YOUR TASK:
What is the count of lines in the data that hold the string "Leggi"? State the number alone.

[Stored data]
------------------------------

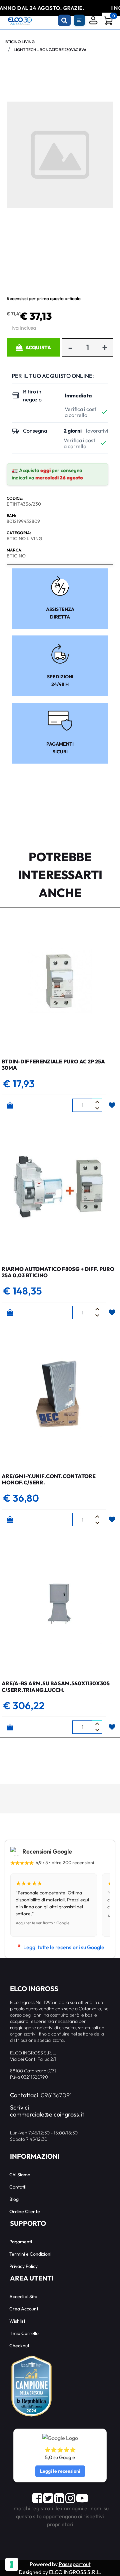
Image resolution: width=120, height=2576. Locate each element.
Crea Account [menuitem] (23, 2309)
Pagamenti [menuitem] (20, 2242)
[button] (60, 154)
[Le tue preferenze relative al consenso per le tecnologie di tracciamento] (11, 2564)
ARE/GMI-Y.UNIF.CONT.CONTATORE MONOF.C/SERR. (49, 1479)
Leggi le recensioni (60, 2471)
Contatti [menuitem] (17, 2187)
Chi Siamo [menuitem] (19, 2175)
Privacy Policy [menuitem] (23, 2266)
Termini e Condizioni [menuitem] (30, 2254)
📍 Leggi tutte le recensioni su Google (60, 1947)
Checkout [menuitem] (19, 2346)
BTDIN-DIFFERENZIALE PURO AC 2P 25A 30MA (53, 1064)
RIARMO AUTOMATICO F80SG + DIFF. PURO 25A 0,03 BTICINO (58, 1272)
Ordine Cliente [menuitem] (24, 2211)
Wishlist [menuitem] (17, 2321)
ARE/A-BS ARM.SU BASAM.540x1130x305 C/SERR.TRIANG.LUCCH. (56, 1686)
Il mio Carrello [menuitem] (24, 2333)
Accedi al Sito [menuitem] (23, 2296)
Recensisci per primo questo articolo (44, 298)
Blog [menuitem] (14, 2199)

------------------------------

SOLUTION FOR THIS TASK:
2